• **TASK TO CARRY OUT**
Return every line of the records below unchanged.

• **DATA FOR THIS EXERCISE**
§

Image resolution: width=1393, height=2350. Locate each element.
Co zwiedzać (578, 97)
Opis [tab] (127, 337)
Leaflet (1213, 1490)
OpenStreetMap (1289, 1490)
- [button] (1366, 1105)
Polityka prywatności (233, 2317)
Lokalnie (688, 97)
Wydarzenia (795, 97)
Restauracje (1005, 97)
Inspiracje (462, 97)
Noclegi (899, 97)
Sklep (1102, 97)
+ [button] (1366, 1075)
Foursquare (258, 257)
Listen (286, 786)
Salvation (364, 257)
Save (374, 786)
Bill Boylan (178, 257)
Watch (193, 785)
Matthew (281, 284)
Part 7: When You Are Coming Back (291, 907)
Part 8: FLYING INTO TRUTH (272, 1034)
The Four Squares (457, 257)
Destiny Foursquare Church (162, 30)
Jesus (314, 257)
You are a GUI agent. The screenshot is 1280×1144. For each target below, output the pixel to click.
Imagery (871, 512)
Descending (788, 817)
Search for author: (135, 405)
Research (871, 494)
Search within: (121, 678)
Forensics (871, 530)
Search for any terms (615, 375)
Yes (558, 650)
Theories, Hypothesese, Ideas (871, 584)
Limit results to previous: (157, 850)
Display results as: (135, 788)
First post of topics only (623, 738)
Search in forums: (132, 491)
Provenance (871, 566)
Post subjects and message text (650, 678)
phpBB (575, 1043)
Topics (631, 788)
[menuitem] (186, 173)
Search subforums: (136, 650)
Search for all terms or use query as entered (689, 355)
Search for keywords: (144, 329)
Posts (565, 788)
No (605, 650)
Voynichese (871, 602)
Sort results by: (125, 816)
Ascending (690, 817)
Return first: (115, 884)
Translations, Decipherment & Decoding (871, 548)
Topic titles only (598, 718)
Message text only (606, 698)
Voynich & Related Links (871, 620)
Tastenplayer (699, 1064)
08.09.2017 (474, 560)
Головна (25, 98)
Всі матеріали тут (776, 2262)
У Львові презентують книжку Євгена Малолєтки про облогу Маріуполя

§

• **THE RESULT**
Image resolution: width=1393, height=2350. Locate each element.
Co zwiedzać (578, 97)
Opis [tab] (127, 337)
Leaflet (1213, 1490)
OpenStreetMap (1289, 1490)
- [button] (1366, 1105)
Polityka prywatności (233, 2317)
Lokalnie (688, 97)
Wydarzenia (795, 97)
Restauracje (1005, 97)
Inspiracje (462, 97)
Noclegi (899, 97)
Sklep (1102, 97)
+ [button] (1366, 1075)
Foursquare (258, 257)
Listen (286, 786)
Salvation (364, 257)
Save (374, 786)
Bill Boylan (178, 257)
Watch (193, 785)
Matthew (281, 284)
Part 7: When You Are Coming Back (291, 907)
Part 8: FLYING INTO TRUTH (272, 1034)
The Four Squares (457, 257)
Destiny Foursquare Church (162, 30)
Jesus (314, 257)
You are a GUI agent. The screenshot is 1280×1144. For each target below, output the pixel to click.
Imagery (871, 512)
Descending (788, 817)
Search for author: (135, 405)
Research (871, 494)
Search within: (121, 678)
Forensics (871, 530)
Search for any terms (615, 375)
Yes (558, 650)
Theories, Hypothesese, Ideas (871, 584)
Limit results to previous: (157, 850)
Display results as: (135, 788)
First post of topics only (623, 738)
Search in forums: (132, 491)
Provenance (871, 566)
Post subjects and message text (650, 678)
phpBB (575, 1043)
Topics (631, 788)
[menuitem] (186, 173)
Search subforums: (136, 650)
Search for all terms or use query as entered (689, 355)
Search for keywords: (144, 329)
Posts (565, 788)
No (605, 650)
Voynichese (871, 602)
Sort results by: (125, 816)
Ascending (690, 817)
Return first: (115, 884)
Translations, Decipherment & Decoding (871, 548)
Topic titles only (598, 718)
Message text only (606, 698)
Voynich & Related Links (871, 620)
Tastenplayer (699, 1064)
08.09.2017 (474, 560)
Головна (25, 98)
Всі матеріали тут (776, 2262)
У Львові презентують книжку Євгена Малолєтки про облогу Маріуполя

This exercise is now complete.